REQUIREMENT:
All lines in the material containing the word "time" need to be copied.

● ● ● ● ● ● ●

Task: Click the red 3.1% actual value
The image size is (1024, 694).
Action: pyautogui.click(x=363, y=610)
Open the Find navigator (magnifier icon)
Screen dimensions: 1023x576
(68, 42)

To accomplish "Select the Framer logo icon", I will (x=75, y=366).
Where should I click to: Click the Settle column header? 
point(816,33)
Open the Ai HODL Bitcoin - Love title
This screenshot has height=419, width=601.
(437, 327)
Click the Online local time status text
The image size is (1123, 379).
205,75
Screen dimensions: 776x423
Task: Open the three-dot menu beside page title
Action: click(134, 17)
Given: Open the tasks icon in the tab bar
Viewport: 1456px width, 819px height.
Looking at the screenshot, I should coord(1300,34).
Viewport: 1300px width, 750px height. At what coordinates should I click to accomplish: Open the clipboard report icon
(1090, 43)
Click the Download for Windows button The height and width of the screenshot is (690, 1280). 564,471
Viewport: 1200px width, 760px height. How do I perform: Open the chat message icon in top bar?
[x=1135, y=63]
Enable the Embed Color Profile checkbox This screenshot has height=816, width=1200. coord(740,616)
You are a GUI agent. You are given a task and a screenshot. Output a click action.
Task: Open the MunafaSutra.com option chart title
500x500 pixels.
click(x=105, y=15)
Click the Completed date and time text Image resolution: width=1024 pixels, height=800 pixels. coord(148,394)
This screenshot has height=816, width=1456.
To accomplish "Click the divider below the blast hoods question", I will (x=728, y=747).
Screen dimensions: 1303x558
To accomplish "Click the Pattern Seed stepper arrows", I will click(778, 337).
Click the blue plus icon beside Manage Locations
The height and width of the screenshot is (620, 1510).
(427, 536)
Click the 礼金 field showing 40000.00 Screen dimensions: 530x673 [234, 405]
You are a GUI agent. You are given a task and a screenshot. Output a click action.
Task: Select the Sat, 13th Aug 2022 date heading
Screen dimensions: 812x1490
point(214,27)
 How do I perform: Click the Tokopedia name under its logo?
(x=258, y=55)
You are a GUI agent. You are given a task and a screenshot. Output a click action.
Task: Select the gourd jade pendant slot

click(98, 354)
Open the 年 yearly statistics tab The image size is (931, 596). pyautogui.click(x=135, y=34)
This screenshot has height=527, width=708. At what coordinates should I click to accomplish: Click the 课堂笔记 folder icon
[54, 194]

● ● ● ● ● ● ●

FINAL ANSWER:
Click the Online local time status text
Click the Completed date and time text Image resolution: width=1024 pixels, height=800 pixels. coord(148,394)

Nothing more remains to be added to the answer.